MATERIAL SHOWN:
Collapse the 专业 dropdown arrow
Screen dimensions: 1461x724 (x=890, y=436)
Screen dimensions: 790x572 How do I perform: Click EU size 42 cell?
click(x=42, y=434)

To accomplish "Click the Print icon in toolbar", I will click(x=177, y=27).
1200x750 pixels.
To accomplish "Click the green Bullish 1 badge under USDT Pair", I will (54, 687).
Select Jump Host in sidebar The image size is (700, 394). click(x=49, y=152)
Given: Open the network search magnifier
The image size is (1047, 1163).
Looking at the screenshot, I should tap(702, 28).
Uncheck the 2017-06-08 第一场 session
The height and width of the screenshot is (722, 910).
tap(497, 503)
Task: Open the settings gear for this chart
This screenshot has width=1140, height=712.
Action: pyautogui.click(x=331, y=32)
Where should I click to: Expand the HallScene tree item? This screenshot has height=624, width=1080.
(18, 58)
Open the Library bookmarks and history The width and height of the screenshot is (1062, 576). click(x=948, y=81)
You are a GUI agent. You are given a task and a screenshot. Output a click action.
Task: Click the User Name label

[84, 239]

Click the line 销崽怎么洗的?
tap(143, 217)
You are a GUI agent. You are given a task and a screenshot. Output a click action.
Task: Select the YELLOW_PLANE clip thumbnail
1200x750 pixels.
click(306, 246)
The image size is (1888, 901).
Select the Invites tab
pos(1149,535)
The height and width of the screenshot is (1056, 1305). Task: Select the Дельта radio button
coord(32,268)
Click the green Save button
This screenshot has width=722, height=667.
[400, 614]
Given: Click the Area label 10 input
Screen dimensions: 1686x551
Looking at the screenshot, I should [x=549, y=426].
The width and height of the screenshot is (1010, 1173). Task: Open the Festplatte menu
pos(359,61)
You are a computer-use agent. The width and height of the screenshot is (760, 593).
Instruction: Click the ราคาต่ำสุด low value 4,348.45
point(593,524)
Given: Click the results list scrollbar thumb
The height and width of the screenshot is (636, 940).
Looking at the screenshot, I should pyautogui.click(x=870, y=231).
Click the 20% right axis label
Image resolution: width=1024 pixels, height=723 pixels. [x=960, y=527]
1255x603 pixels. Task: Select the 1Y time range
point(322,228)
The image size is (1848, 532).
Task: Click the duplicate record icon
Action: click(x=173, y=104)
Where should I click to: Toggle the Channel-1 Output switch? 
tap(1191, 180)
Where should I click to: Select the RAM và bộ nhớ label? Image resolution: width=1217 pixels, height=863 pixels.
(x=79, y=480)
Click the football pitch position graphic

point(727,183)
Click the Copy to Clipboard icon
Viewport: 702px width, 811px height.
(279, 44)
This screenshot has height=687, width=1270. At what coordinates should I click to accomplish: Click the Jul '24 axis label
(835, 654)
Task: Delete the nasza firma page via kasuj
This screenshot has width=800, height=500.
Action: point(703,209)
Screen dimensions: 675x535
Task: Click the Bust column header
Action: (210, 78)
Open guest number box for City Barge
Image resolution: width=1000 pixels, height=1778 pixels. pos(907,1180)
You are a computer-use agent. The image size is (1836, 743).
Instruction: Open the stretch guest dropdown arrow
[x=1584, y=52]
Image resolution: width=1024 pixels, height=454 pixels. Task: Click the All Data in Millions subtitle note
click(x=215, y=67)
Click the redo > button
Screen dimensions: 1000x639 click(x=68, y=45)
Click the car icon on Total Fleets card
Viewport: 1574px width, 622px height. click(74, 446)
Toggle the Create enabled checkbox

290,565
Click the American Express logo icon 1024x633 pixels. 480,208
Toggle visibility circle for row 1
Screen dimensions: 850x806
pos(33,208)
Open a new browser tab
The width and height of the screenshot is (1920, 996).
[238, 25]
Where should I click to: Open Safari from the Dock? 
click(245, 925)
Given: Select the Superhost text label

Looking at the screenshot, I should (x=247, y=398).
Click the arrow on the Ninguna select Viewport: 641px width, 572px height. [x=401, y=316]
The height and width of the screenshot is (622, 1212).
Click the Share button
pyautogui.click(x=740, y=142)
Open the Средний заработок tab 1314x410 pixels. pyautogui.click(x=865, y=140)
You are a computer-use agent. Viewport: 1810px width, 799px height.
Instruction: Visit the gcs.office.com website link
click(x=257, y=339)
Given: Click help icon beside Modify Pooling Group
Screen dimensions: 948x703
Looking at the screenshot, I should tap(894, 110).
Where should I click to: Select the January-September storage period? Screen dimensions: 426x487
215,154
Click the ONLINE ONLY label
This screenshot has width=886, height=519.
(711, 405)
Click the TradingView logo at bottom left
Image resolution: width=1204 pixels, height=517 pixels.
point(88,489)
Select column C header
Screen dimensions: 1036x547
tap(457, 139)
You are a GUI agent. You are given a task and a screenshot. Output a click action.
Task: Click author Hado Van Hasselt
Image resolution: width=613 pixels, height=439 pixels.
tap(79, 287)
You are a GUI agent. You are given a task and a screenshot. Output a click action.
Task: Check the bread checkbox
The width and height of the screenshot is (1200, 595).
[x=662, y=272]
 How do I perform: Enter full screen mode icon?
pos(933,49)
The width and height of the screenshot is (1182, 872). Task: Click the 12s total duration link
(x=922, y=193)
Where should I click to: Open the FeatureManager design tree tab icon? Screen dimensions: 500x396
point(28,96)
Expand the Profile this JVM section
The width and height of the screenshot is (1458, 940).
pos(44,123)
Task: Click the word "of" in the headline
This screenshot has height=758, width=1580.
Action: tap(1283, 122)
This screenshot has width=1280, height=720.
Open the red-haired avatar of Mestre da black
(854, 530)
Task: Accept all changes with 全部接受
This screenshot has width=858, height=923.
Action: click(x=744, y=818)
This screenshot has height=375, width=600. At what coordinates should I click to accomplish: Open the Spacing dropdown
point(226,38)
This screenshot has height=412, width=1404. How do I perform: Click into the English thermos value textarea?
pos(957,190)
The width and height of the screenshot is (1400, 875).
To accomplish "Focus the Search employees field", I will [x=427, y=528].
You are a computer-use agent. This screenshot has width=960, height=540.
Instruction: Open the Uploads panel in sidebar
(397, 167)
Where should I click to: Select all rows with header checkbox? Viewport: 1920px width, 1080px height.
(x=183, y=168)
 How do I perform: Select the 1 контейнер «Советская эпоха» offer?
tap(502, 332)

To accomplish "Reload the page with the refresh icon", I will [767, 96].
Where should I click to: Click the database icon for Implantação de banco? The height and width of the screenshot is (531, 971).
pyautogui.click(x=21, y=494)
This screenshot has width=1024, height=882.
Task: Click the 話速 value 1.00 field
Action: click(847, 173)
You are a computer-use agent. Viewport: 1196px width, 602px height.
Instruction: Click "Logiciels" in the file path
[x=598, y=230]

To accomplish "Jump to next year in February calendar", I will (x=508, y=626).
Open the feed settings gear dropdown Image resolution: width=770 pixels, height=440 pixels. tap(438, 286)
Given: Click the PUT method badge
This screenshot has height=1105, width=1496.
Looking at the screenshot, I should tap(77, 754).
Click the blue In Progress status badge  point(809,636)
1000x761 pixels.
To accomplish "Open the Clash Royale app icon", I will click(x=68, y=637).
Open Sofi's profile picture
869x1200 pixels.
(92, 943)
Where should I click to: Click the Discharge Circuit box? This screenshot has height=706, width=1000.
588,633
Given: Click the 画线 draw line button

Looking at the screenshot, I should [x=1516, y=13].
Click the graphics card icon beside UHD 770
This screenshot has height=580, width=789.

EXERCISE DIRECTIONS: Retype all of the records above, keeping them identical.

EXERCISE SOLUTION:
Collapse the 专业 dropdown arrow
Screen dimensions: 1461x724 (x=890, y=436)
Screen dimensions: 790x572 How do I perform: Click EU size 42 cell?
click(x=42, y=434)

To accomplish "Click the Print icon in toolbar", I will click(x=177, y=27).
1200x750 pixels.
To accomplish "Click the green Bullish 1 badge under USDT Pair", I will (54, 687).
Select Jump Host in sidebar The image size is (700, 394). click(x=49, y=152)
Given: Open the network search magnifier
The image size is (1047, 1163).
Looking at the screenshot, I should tap(702, 28).
Uncheck the 2017-06-08 第一场 session
The height and width of the screenshot is (722, 910).
tap(497, 503)
Task: Open the settings gear for this chart
This screenshot has width=1140, height=712.
Action: pyautogui.click(x=331, y=32)
Where should I click to: Expand the HallScene tree item? This screenshot has height=624, width=1080.
(18, 58)
Open the Library bookmarks and history The width and height of the screenshot is (1062, 576). click(x=948, y=81)
You are a GUI agent. You are given a task and a screenshot. Output a click action.
Task: Click the User Name label

[84, 239]

Click the line 销崽怎么洗的?
tap(143, 217)
You are a GUI agent. You are given a task and a screenshot. Output a click action.
Task: Select the YELLOW_PLANE clip thumbnail
1200x750 pixels.
click(306, 246)
The image size is (1888, 901).
Select the Invites tab
pos(1149,535)
The height and width of the screenshot is (1056, 1305). Task: Select the Дельта radio button
coord(32,268)
Click the green Save button
This screenshot has width=722, height=667.
[400, 614]
Given: Click the Area label 10 input
Screen dimensions: 1686x551
Looking at the screenshot, I should [x=549, y=426].
The width and height of the screenshot is (1010, 1173). Task: Open the Festplatte menu
pos(359,61)
You are a computer-use agent. The width and height of the screenshot is (760, 593).
Instruction: Click the ราคาต่ำสุด low value 4,348.45
point(593,524)
Given: Click the results list scrollbar thumb
The height and width of the screenshot is (636, 940).
Looking at the screenshot, I should pyautogui.click(x=870, y=231).
Click the 20% right axis label
Image resolution: width=1024 pixels, height=723 pixels. [x=960, y=527]
1255x603 pixels. Task: Select the 1Y time range
point(322,228)
The image size is (1848, 532).
Task: Click the duplicate record icon
Action: click(x=173, y=104)
Where should I click to: Toggle the Channel-1 Output switch? 
tap(1191, 180)
Where should I click to: Select the RAM và bộ nhớ label? Image resolution: width=1217 pixels, height=863 pixels.
(x=79, y=480)
Click the football pitch position graphic

point(727,183)
Click the Copy to Clipboard icon
Viewport: 702px width, 811px height.
(279, 44)
This screenshot has height=687, width=1270. At what coordinates should I click to accomplish: Click the Jul '24 axis label
(835, 654)
Task: Delete the nasza firma page via kasuj
This screenshot has width=800, height=500.
Action: point(703,209)
Screen dimensions: 675x535
Task: Click the Bust column header
Action: (210, 78)
Open guest number box for City Barge
Image resolution: width=1000 pixels, height=1778 pixels. pos(907,1180)
You are a computer-use agent. The image size is (1836, 743).
Instruction: Open the stretch guest dropdown arrow
[x=1584, y=52]
Image resolution: width=1024 pixels, height=454 pixels. Task: Click the All Data in Millions subtitle note
click(x=215, y=67)
Click the redo > button
Screen dimensions: 1000x639 click(x=68, y=45)
Click the car icon on Total Fleets card
Viewport: 1574px width, 622px height. click(74, 446)
Toggle the Create enabled checkbox

290,565
Click the American Express logo icon 1024x633 pixels. 480,208
Toggle visibility circle for row 1
Screen dimensions: 850x806
pos(33,208)
Open a new browser tab
The width and height of the screenshot is (1920, 996).
[238, 25]
Where should I click to: Open Safari from the Dock? 
click(245, 925)
Given: Select the Superhost text label

Looking at the screenshot, I should (x=247, y=398).
Click the arrow on the Ninguna select Viewport: 641px width, 572px height. [x=401, y=316]
The height and width of the screenshot is (622, 1212).
Click the Share button
pyautogui.click(x=740, y=142)
Open the Средний заработок tab 1314x410 pixels. pyautogui.click(x=865, y=140)
You are a computer-use agent. Viewport: 1810px width, 799px height.
Instruction: Visit the gcs.office.com website link
click(x=257, y=339)
Given: Click help icon beside Modify Pooling Group
Screen dimensions: 948x703
Looking at the screenshot, I should tap(894, 110).
Where should I click to: Select the January-September storage period? Screen dimensions: 426x487
215,154
Click the ONLINE ONLY label
This screenshot has width=886, height=519.
(711, 405)
Click the TradingView logo at bottom left
Image resolution: width=1204 pixels, height=517 pixels.
point(88,489)
Select column C header
Screen dimensions: 1036x547
tap(457, 139)
You are a GUI agent. You are given a task and a screenshot. Output a click action.
Task: Click author Hado Van Hasselt
Image resolution: width=613 pixels, height=439 pixels.
tap(79, 287)
You are a GUI agent. You are given a task and a screenshot. Output a click action.
Task: Check the bread checkbox
The width and height of the screenshot is (1200, 595).
[x=662, y=272]
 How do I perform: Enter full screen mode icon?
pos(933,49)
The width and height of the screenshot is (1182, 872). Task: Click the 12s total duration link
(x=922, y=193)
Where should I click to: Open the FeatureManager design tree tab icon? Screen dimensions: 500x396
point(28,96)
Expand the Profile this JVM section
The width and height of the screenshot is (1458, 940).
pos(44,123)
Task: Click the word "of" in the headline
This screenshot has height=758, width=1580.
Action: tap(1283, 122)
This screenshot has width=1280, height=720.
Open the red-haired avatar of Mestre da black
(854, 530)
Task: Accept all changes with 全部接受
This screenshot has width=858, height=923.
Action: click(x=744, y=818)
This screenshot has height=375, width=600. At what coordinates should I click to accomplish: Open the Spacing dropdown
point(226,38)
This screenshot has height=412, width=1404. How do I perform: Click into the English thermos value textarea?
pos(957,190)
The width and height of the screenshot is (1400, 875).
To accomplish "Focus the Search employees field", I will [x=427, y=528].
You are a computer-use agent. This screenshot has width=960, height=540.
Instruction: Open the Uploads panel in sidebar
(397, 167)
Where should I click to: Select all rows with header checkbox? Viewport: 1920px width, 1080px height.
(x=183, y=168)
 How do I perform: Select the 1 контейнер «Советская эпоха» offer?
tap(502, 332)

To accomplish "Reload the page with the refresh icon", I will [767, 96].
Where should I click to: Click the database icon for Implantação de banco? The height and width of the screenshot is (531, 971).
pyautogui.click(x=21, y=494)
This screenshot has width=1024, height=882.
Task: Click the 話速 value 1.00 field
Action: click(847, 173)
You are a computer-use agent. Viewport: 1196px width, 602px height.
Instruction: Click "Logiciels" in the file path
[x=598, y=230]

To accomplish "Jump to next year in February calendar", I will (x=508, y=626).
Open the feed settings gear dropdown Image resolution: width=770 pixels, height=440 pixels. tap(438, 286)
Given: Click the PUT method badge
This screenshot has height=1105, width=1496.
Looking at the screenshot, I should tap(77, 754).
Click the blue In Progress status badge  point(809,636)
1000x761 pixels.
To accomplish "Open the Clash Royale app icon", I will click(x=68, y=637).
Open Sofi's profile picture
869x1200 pixels.
(92, 943)
Where should I click to: Click the Discharge Circuit box? This screenshot has height=706, width=1000.
588,633
Given: Click the 画线 draw line button

Looking at the screenshot, I should [x=1516, y=13].
Click the graphics card icon beside UHD 770
This screenshot has height=580, width=789.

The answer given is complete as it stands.